● **Trecho selecionado**:
GOVERNO INTERMINISTERIAL

Mário Carabajal*

Não adianta trocarmos ministros, presidentes, senadores, governadores ou secretários. O erro ou falha, não é humana, e sim administrativa. É a visão parcial e independente dos setores públicos que os impede do grande salto evolutivo.

Se na medicina tratarmos os sintomas, jamais alcançaremos a cura. Sob esta mesma assertiva, em educação, tem-se a interdisciplinariedade. Na administração, até mesmo os fatores intercorrentes são considerados a uma inferência.

Exatamente estas simples visões da medicina, educação e administração, faltam aos governos municipais, estaduais e federal. A solução da previdência brasileira, que para o despreparado presidente lula, encontra-se em Romero Jucá, tem sua equação definitiva em diversos outros segmentos ministeriais. Parte, por exemplo, encontra-se nas atuais convenções internacionais de comercialização de grãos e outros produtos. Milhões de pessoas, dependentes da previdência, o são por haverem carregado ao longo de anos, sacas de 40, 50 e 60 Kg, nos próprios ombros, ou mesmo pedras, como o paralelepípedo, que pesa 70 Kg. Até duzentas pedras destas são carregadas e descarregadas de caminhões por homens, mal pagos e mal alimentados. Estes homens, juntamente com os pequenos agricultores, sofrerão eminentemente problemas de coluna, acabando por aumentarem o déficit previdenciário. A solução, como se vê, para diminuir-se os dependentes da previdência, é dependente de se regulamentar (humanamente) o peso dos produtos que circulam e mesmo entram no país, que dependam da mão de obra humana.

Os ministérios da fazenda e saúde são co-responsáveis pelo déficit previdenciário. O primeiro, autoriza o funcionamento das indústrias do fumo e álcool, que a cada dia, leva milhares de pessoas aos leitos hospitalares. Essas indústrias ficam com os lucros de seu vanpírico comércio, lançando os incapacitados para a previdência, aumentando o défit público. A solução, estaria certamente na conscientização pelo Ministério da Saúde, à população, quanto aos males destes produtos, mesmo a desarticulação destas indústrias. Contudo sabemos que isto é dependente da evolução humana e social. Portanto, isto ainda perdurará por centenas de anos. Mas de imediato, competiria ao governo apresentar ao congresso, um conjunto de medidas que condenem estas indústrias, a pagar, despesas fúnebres, tratamentos hospitalares, indenizações à familiares, e sobretudo as pensões, responsáveis pelo desgoverno previdenciário.

● **Instruções do exercício**:
1 - Modifique o trecho do artigo de "GOVERNO INTERMINISTERIAL" a "a uma inferência.", trocando "ministros" por "deputados".
2 - Indique se cada afirmação está de acordo com o artigo, respondendo sim ou não e citando as palavras do texto que decidem a resposta.
(a) O artigo afirma que o erro é humano.
(b) Segundo o artigo, o paralelepípedo pesa 70 Kg.
(c) O artigo atribui ao Ministério da Fazenda a autorização para o funcionamento das indústrias do fumo e álcool.
3 - Retome o artigo sobre o governo interministerial a partir da última frase apresentada e escreva a continuação.
As entradas formam um material à parte, independente do artigo.

[Entradas do conjunto de dados]

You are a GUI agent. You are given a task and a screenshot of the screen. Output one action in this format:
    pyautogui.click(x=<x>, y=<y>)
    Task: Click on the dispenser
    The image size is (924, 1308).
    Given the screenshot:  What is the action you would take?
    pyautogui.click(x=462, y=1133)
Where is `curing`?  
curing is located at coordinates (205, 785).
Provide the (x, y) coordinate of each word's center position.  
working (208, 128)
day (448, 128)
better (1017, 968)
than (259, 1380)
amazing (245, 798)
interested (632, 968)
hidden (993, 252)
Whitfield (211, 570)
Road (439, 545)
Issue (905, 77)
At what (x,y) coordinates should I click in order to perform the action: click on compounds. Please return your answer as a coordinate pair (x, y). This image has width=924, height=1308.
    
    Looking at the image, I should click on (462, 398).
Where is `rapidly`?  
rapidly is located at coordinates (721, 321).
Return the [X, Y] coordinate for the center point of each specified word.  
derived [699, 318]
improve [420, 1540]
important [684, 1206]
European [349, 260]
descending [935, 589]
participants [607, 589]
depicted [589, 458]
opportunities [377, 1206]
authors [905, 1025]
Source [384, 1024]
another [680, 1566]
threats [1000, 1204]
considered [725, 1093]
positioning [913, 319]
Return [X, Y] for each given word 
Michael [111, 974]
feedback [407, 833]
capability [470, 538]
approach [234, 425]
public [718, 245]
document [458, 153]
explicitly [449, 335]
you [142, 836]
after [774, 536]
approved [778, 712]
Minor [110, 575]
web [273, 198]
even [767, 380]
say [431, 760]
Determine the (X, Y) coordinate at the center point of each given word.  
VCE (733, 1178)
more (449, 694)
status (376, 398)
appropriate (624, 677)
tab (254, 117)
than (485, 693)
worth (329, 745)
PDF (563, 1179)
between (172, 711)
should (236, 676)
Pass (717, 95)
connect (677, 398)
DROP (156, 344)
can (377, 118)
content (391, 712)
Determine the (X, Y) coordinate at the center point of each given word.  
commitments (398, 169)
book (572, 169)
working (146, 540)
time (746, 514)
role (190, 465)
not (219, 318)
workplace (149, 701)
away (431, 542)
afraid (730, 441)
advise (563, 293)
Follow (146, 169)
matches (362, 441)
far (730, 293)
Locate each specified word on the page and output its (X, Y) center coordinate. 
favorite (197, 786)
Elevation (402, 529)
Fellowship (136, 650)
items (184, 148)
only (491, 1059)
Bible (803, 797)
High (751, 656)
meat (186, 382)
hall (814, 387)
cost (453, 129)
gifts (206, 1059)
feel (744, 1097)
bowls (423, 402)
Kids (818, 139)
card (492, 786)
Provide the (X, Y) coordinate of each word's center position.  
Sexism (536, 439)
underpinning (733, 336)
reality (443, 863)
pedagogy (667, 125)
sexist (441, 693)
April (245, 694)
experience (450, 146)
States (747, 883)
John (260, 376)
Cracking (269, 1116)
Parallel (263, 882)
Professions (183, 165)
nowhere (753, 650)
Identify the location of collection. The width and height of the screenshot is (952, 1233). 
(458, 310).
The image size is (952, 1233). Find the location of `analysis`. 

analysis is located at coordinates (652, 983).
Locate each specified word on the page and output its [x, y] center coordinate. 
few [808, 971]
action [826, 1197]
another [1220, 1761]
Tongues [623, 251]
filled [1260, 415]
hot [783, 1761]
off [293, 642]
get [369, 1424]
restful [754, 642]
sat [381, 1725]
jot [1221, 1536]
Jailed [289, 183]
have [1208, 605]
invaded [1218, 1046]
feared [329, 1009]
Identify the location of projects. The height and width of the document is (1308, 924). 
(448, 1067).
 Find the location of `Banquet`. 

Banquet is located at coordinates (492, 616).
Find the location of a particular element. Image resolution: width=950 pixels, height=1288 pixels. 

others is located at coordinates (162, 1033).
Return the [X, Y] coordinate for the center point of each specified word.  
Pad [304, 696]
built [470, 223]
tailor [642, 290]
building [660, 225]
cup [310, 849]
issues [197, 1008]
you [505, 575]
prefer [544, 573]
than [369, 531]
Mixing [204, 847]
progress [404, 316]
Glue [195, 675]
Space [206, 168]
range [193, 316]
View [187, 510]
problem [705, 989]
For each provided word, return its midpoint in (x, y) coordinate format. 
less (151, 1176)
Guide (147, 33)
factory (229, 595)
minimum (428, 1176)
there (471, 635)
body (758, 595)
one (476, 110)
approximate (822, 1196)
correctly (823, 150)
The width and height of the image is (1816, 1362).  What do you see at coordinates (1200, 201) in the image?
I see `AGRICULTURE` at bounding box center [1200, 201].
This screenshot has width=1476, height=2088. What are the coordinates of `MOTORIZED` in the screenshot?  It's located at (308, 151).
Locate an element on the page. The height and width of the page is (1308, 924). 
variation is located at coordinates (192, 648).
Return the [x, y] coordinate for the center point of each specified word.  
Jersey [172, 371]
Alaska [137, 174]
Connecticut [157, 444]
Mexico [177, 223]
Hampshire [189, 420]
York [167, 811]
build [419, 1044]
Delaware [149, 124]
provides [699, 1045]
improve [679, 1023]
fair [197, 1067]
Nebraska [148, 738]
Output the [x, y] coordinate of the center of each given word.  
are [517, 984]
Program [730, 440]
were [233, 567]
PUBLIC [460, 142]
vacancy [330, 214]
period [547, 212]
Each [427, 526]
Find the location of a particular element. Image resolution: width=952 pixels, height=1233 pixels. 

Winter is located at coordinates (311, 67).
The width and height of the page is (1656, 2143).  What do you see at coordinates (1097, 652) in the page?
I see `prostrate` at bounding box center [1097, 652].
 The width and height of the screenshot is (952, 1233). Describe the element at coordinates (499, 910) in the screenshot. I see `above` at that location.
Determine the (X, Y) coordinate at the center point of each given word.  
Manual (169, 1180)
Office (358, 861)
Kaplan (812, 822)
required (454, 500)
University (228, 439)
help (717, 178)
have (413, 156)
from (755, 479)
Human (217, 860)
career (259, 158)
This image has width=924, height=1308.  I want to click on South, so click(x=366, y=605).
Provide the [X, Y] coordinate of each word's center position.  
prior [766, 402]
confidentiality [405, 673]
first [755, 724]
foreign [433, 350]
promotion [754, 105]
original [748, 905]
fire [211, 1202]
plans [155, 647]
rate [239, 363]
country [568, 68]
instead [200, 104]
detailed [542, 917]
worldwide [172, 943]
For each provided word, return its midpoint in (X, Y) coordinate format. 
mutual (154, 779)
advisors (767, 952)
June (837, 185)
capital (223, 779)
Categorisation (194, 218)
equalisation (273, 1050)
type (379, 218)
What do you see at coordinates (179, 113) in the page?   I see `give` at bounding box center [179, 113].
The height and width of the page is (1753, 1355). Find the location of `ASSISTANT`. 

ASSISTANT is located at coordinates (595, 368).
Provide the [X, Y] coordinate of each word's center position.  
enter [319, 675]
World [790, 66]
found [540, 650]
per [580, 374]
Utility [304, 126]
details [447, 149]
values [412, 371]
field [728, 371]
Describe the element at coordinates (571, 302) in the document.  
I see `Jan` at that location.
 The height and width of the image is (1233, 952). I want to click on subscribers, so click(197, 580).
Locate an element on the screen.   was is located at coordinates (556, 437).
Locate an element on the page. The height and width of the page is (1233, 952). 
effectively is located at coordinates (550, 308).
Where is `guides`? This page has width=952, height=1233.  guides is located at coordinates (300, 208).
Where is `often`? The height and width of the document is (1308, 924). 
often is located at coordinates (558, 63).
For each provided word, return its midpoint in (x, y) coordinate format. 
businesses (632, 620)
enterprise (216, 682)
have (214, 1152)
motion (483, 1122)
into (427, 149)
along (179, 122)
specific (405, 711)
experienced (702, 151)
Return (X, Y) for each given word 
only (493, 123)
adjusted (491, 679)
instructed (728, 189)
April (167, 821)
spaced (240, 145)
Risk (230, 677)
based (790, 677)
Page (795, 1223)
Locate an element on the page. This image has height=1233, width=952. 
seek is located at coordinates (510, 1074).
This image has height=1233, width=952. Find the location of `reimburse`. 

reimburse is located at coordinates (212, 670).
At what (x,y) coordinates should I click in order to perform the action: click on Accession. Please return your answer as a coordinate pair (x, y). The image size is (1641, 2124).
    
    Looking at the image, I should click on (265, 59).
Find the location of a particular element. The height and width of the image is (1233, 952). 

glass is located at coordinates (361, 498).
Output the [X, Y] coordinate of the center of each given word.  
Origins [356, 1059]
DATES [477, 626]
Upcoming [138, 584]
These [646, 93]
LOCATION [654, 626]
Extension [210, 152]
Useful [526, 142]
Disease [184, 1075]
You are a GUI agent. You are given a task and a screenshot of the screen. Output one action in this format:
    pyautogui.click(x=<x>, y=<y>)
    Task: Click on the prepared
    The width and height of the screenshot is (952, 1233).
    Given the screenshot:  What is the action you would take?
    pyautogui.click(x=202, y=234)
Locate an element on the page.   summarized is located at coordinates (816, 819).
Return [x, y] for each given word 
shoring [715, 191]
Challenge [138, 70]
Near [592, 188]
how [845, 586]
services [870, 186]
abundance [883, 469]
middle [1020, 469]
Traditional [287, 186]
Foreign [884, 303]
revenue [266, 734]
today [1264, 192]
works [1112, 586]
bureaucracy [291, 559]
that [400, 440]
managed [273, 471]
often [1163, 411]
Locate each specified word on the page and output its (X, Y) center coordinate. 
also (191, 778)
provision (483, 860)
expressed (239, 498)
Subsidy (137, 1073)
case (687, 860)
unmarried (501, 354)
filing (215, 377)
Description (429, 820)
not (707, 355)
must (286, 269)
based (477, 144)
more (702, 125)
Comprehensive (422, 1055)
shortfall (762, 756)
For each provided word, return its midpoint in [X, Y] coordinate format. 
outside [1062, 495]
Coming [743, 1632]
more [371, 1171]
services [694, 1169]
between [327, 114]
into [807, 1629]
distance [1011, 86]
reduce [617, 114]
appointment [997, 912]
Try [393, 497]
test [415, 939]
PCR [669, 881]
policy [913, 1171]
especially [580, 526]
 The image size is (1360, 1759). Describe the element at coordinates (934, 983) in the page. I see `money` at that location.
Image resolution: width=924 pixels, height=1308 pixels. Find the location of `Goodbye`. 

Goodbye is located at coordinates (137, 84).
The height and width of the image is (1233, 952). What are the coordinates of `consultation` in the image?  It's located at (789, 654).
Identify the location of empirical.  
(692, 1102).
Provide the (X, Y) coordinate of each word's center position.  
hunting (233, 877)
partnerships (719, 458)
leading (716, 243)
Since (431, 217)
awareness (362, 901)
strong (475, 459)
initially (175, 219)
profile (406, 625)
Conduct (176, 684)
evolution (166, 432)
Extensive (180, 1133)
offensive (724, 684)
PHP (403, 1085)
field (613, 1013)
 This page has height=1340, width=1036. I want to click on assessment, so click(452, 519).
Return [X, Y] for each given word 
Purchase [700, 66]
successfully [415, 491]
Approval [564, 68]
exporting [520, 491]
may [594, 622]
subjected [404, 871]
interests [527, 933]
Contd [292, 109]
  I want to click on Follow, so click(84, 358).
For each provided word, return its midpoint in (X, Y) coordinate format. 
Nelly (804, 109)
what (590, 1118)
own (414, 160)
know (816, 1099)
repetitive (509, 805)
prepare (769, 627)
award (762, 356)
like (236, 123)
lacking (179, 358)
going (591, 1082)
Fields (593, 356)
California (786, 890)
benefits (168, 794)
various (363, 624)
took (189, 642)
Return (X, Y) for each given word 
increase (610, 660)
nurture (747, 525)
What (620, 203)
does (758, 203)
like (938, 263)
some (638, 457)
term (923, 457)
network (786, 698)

● **Gabarito**:
1 -
GOVERNO INTERMINISTERIAL

Mário Carabajal*

Não adianta trocarmos deputados, presidentes, senadores, governadores ou secretários. O erro ou falha, não é humana, e sim administrativa. É a visão parcial e independente dos setores públicos que os impede do grande salto evolutivo.

Se na medicina tratarmos os sintomas, jamais alcançaremos a cura. Sob esta mesma assertiva, em educação, tem-se a interdisciplinariedade. Na administração, até mesmo os fatores intercorrentes são considerados a uma inferência.

2 -
(a) Não: "O erro ou falha, não é humana, e sim administrativa."
(b) Sim: "o paralelepípedo, que pesa 70 Kg"
(c) Sim: "O primeiro, autoriza o funcionamento das indústrias do fumo e álcool"

3 -
É tremendamente simples levantarmos estatisticamente os males e causas que levam a população a incapacidade para o trabalho e dependência da previdência. Daí, mais simples ainda seria a formulação de leis e adoção de medidas à minimizar e ou mesmo erradicar os focos irradiadores de déficit. Inversamente, estaríamos elevando diretamente a saúde média da população, expectativa de vida e poder de produção da Nação. Sob o Ministério da Economia repercutiria o superávit de uma população sadia e producente. Também as gerações futuras herdariam, pela genética, menos predisposições para doenças.

As novas tecnologias devem ser melhor aproveitadas pelos governos. Ao exigir-se câmeras nos parques industriais, evitaremos que trabalhadores que propositadamente cortem os dedos, elevem a carga previdenciária.

Nós elegemos. Nós mudamos.

*Educador. Jornalista e Psicanalista. Especialista em pesquisa científica. Ms. e Ph.D. Presidente da ALB.